I cry for various reasons. I cry when I've been at a wonderful ritual retreat in the mountains, and a hundred women are chanting the closing of the circle. I cry when someone dies on one of my beloved soap operas; I cry when I'm very tired, or in major physical pain (like most women I have a fairly high pain threshold). When I'm scared, I never cry -- I make jokes. When my feelings are hurt, I don't cry -- I withdraw and put a pearl around the grain of sand. Mostly, I cry when I'm angry. The angrier I am, the harder I cry.

Men don't understand this. I usually have to explain through my sobs (and by then I'm sobbing), that this is not weakness, intimidation, fear, or anything other than fury.

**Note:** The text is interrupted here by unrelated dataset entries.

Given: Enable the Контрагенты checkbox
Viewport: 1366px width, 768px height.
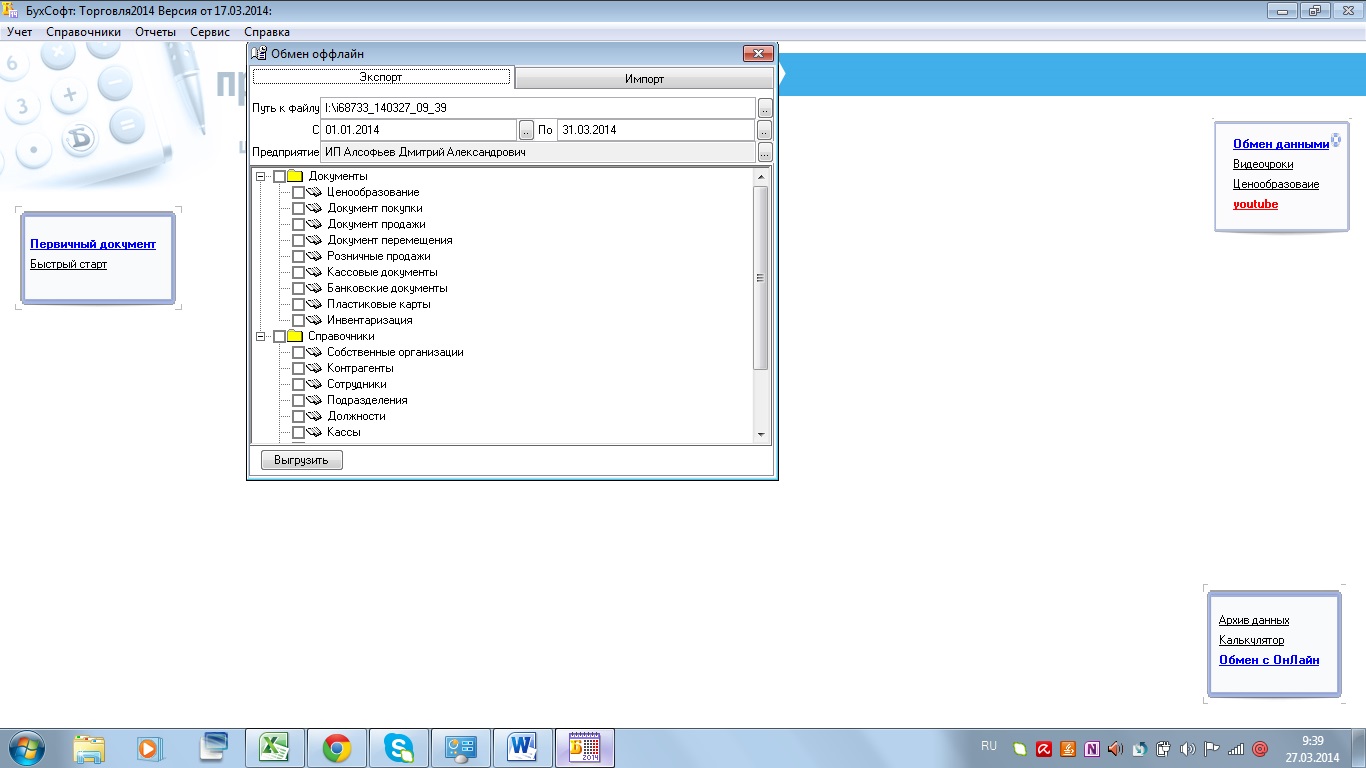Looking at the screenshot, I should click(x=298, y=369).
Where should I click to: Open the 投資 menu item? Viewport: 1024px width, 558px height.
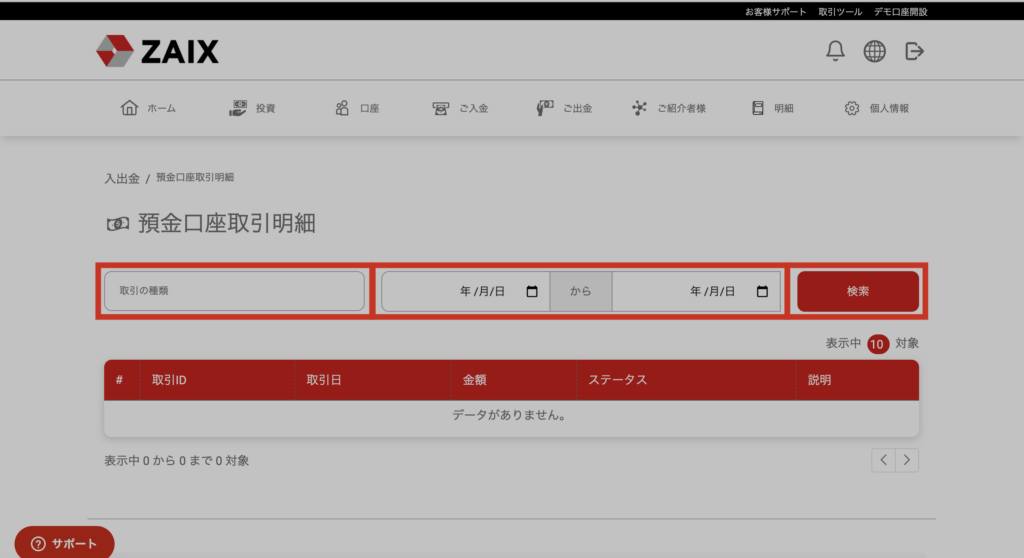[x=252, y=108]
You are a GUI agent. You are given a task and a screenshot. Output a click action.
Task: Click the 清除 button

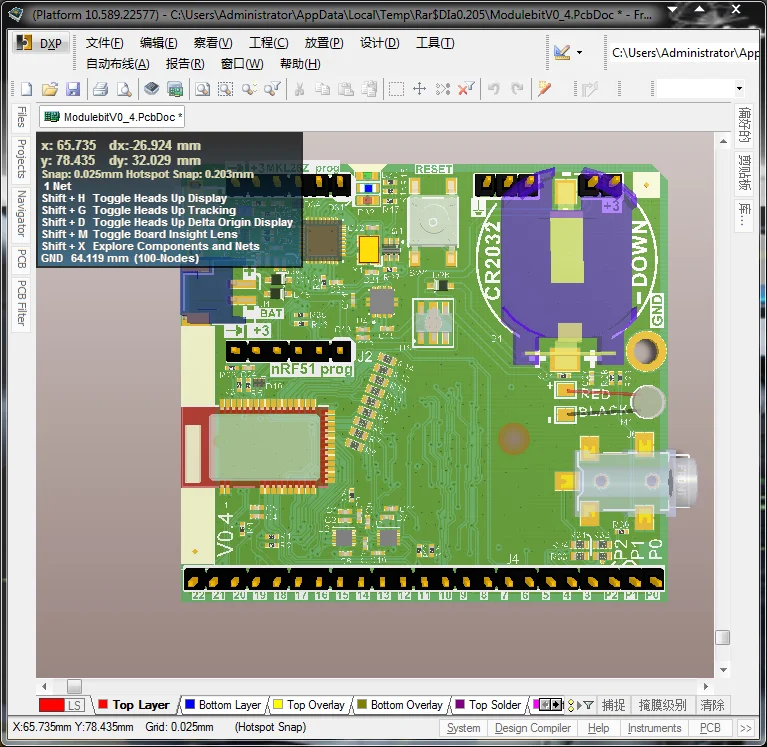pos(713,705)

I was absolutely furious that the doctor had taken it upon himself to make the decision to change the course of treatment without consulting me first. My husband started telling him how upset I was, that I was crying. I interrupted to say that I would take no course of action without thinking long and hard about it first.

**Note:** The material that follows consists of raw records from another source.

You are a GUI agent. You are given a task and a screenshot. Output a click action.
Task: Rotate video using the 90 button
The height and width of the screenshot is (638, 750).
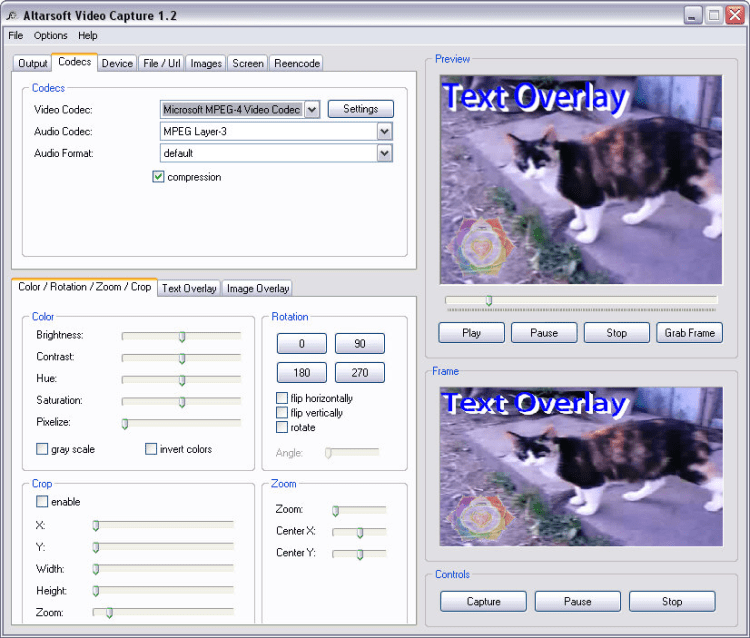tap(360, 343)
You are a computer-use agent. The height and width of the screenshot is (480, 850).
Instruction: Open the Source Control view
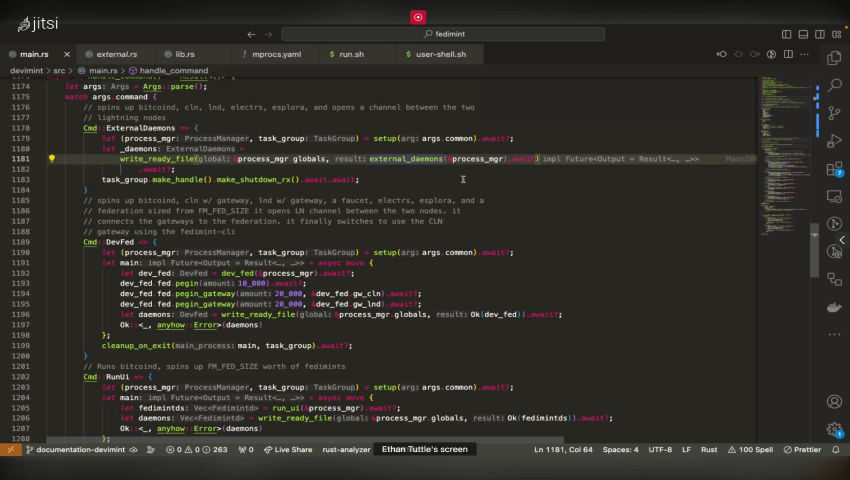coord(834,114)
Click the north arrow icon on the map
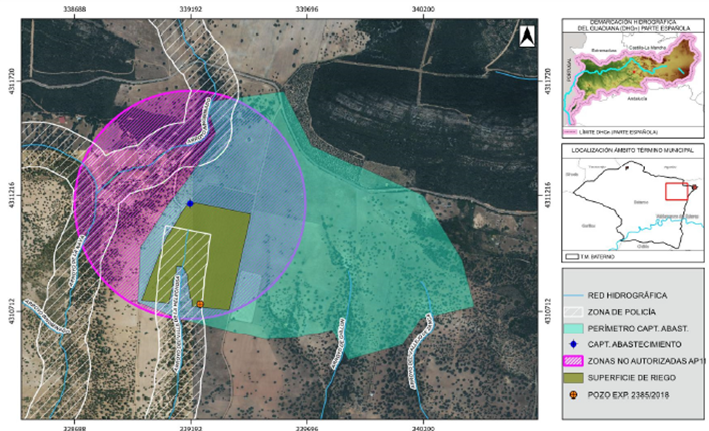709x431 pixels. pos(525,36)
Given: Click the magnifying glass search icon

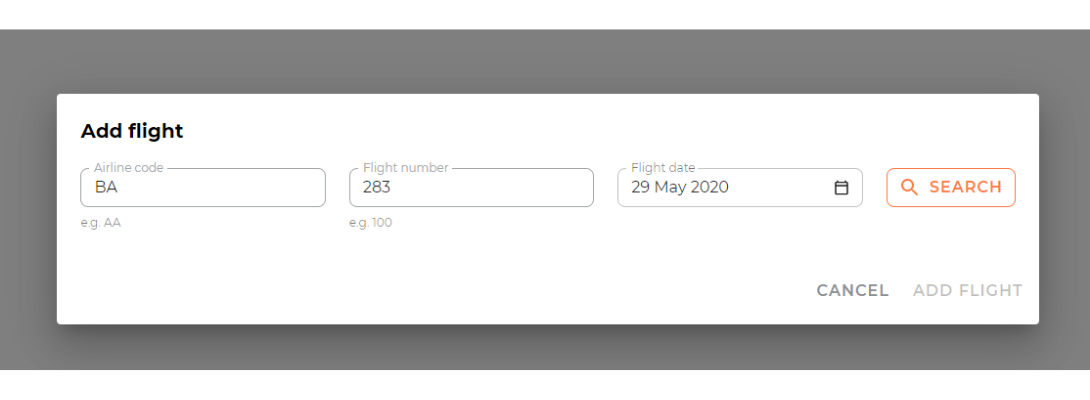Looking at the screenshot, I should [x=909, y=187].
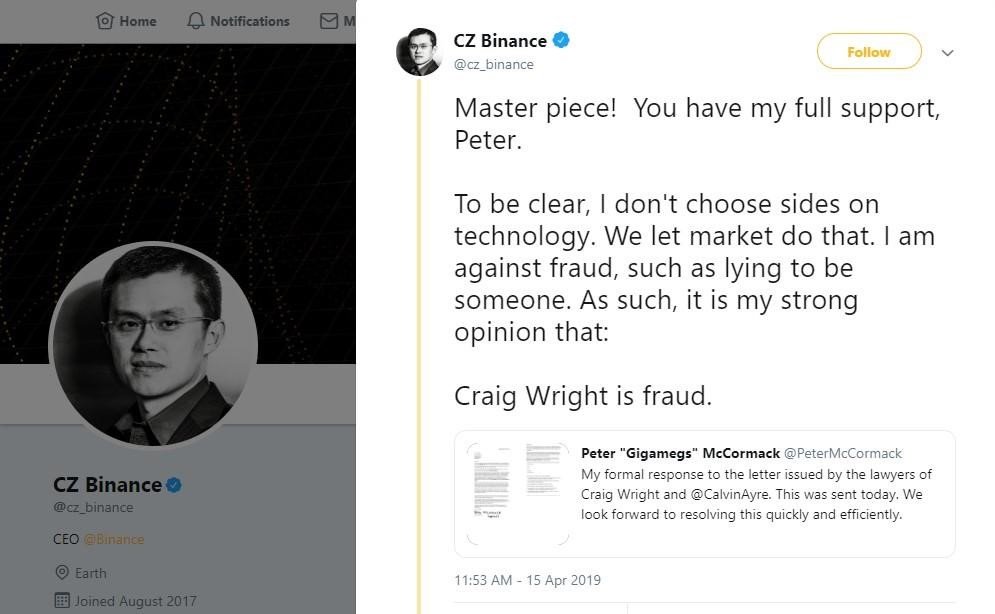
Task: Expand the chevron menu next to Follow
Action: (948, 53)
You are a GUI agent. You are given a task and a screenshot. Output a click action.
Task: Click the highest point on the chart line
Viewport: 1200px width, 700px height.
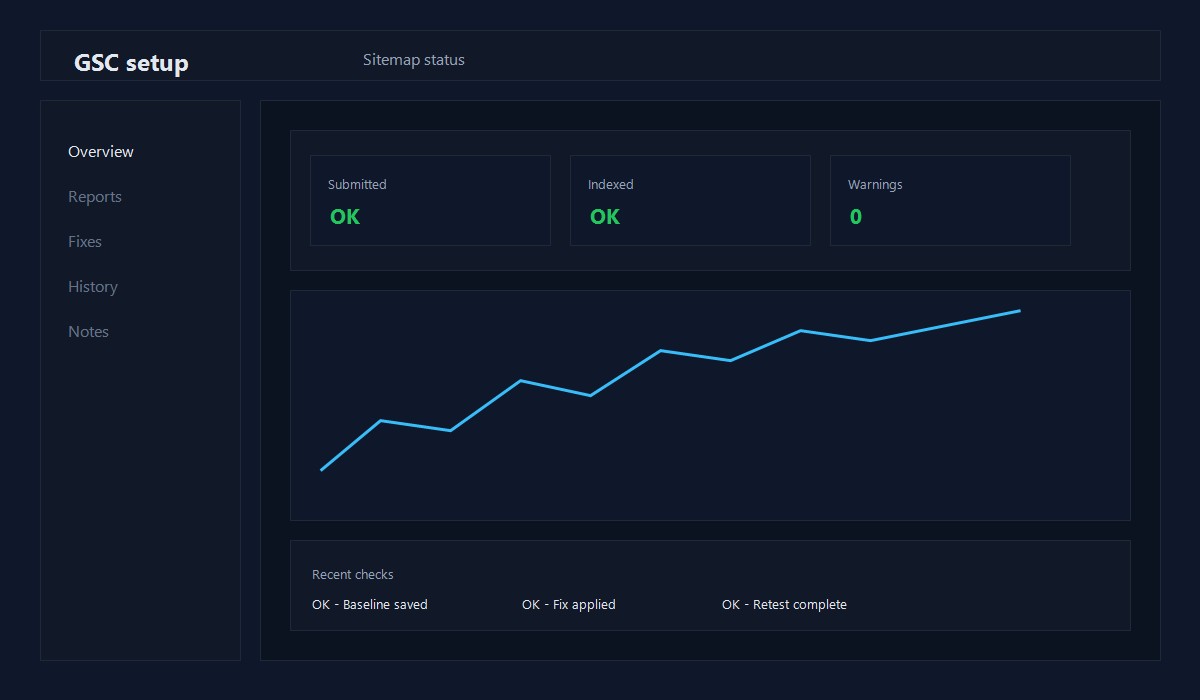[1018, 311]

I asked the doctor what “weakly positive” meant. He said that that, along with the tumor being larger than he first thought, (1 centimeter), put me into “Stage 2." I replied that I was under the impression that anything under 2 centimeters and hormone positive was still Stage 1. I realized he was lying to me.

At that point, I stopped hearing him. I can't remember what he said, because the Goddess was yelling in my ear -- “NO!”. I told him I would get back to him and let him know my decision after I had time to think about it. I made it very clear to the doctor that it was indeed my decision. I also decided against taking the estrogen inhibiting drug after additional research on its side effects.